══ Input data

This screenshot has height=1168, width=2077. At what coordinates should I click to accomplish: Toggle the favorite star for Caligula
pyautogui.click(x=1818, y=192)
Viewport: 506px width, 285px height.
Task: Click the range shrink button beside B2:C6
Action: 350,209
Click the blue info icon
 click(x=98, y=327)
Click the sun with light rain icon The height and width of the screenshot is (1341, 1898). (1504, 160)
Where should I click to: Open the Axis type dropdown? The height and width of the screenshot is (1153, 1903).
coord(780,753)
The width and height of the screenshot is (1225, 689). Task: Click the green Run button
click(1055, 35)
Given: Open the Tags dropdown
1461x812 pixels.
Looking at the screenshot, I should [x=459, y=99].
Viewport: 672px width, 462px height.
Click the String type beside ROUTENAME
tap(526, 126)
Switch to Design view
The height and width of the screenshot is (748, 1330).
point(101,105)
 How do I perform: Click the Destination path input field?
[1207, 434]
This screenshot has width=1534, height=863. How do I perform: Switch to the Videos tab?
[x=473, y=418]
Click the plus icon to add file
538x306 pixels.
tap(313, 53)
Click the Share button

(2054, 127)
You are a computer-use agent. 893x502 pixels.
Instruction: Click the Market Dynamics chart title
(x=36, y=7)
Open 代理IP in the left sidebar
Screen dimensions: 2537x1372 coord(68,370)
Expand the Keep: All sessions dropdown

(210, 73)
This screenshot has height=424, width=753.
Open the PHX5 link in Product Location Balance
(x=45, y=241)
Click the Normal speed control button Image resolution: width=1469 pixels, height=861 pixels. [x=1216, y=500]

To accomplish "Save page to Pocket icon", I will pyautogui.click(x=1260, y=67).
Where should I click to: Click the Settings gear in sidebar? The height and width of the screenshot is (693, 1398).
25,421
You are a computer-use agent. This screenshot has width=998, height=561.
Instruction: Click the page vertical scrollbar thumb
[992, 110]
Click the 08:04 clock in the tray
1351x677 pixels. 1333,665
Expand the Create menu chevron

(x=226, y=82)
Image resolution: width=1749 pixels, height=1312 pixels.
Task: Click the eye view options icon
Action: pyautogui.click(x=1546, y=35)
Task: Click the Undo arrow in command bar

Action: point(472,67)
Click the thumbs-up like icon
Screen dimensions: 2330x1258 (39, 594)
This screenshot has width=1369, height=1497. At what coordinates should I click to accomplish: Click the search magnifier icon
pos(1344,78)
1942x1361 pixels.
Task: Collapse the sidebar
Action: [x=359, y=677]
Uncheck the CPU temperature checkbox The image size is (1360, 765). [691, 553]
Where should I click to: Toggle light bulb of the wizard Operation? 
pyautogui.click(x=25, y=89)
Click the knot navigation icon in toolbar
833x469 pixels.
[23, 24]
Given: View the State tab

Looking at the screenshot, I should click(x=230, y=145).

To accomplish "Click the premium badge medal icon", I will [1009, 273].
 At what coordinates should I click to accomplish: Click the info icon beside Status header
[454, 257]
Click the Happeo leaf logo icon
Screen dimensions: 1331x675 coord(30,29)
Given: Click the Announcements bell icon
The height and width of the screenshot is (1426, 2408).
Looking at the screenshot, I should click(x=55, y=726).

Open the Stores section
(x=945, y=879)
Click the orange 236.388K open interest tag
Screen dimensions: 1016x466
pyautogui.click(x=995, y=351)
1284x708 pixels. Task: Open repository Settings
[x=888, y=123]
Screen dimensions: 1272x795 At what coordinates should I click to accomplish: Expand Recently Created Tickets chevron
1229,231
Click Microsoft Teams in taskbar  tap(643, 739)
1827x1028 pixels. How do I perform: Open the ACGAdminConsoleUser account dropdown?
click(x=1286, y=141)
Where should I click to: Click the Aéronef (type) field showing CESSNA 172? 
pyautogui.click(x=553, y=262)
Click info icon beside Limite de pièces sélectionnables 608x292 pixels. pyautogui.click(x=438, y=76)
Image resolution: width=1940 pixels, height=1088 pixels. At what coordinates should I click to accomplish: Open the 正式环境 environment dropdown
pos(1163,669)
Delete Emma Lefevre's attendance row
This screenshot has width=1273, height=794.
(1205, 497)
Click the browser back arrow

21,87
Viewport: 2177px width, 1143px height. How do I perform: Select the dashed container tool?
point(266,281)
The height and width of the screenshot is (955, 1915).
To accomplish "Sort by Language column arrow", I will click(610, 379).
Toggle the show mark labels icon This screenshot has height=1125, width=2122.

════

Task brief: In the listing above, how many lines include the string "computer"? Reply with the number alone.

Written response: 2